MINOT — Selectmen on Monday set the property tax rate for 2015-16 at $15.60 per $1,000 of assessed property value. It’s a 60 cent increase from the previous fiscal year.
Taxes on a property assessed at $100,000 will increase by $60. Of that amount, $18.65 will be for education.
“I believe this is the fifth year since we’ve had an increase,” Selectman Eda Tripp said.
She said she warned people at the March town meeting that a tax rate increase was inevitable, given the action voters took at that meeting.
Helping to drive the increase was the need to replace a couple of large culverts, one for Cool Brook and the other for Morgan Brook, as well as the decision to construct additions to the Orchard and Central fire stations.
At the time, it was noted that the culverts were failing, and Goodwin and Verrill roads would need to be closed if the culverts weren’t repaired.
Estimates to complete the fire station improvements were lowered to $180,000, about a third of what earlier estimates had been.
Tripp said the overall tax commitment was up about $230,000, including the increase in what the town pays Regional School Unit 16.
In other business, selectmen approved a revised purchasing policy, which requires that all purchases over $3,000 must be made through written sealed bid specifications, or the equivalent. They must be approved by the town administrator and the Board of Selectmen. Only selectmen may award bids.

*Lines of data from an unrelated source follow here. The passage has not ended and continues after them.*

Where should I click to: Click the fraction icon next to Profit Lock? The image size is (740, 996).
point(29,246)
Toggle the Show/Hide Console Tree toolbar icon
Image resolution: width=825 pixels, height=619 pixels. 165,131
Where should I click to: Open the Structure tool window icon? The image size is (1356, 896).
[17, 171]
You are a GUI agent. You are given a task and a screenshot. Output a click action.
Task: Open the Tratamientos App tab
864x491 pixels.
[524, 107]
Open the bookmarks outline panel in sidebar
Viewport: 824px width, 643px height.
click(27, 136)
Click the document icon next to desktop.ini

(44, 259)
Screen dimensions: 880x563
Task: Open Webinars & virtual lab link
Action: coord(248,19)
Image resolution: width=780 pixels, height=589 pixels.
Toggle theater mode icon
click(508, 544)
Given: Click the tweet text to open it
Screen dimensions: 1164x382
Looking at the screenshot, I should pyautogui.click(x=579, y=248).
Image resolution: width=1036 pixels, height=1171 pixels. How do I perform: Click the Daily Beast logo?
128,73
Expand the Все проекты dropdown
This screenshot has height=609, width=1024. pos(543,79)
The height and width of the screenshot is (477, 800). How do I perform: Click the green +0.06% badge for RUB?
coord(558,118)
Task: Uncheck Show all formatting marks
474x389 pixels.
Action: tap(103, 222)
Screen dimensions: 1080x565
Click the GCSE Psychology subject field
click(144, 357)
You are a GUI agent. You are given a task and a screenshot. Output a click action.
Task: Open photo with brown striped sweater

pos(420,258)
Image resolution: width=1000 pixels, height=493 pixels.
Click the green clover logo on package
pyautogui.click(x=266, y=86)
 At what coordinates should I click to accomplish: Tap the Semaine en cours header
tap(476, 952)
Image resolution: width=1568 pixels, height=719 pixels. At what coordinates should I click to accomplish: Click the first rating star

Selectmen also authorized Town Administrator Arlan Saunders to sign postings declaring the land around the Minot Consolidated School off limits for hunting.
The impetus for the posting follows an appeal by school students concerned for their safety when using the vernal pool study site in the woods next to the school. While the land is within the 500-foot, no-discharge zone around the school, the board felt a formal posting was a good idea.
The students will help with the posting.
Saunders reported that the installation of the Cool Brook culvert at the Goodwin Road crossing went as planned and the road is open to traffic. The town highway crew will haul gravel to Goodwin Road this week to raise the roadbed by about 2 feet.
He also reported that he expects to hear from the U.S. Army Corps of Engineers on the request for a permit for the Morgan Brook culvert at the Verrill Road crossing within a couple of weeks. Saunders said the work will likely take place after school starts and will have to be coordinated with school bus schedules. He said he doesn’t anticipate having to shut down through traffic.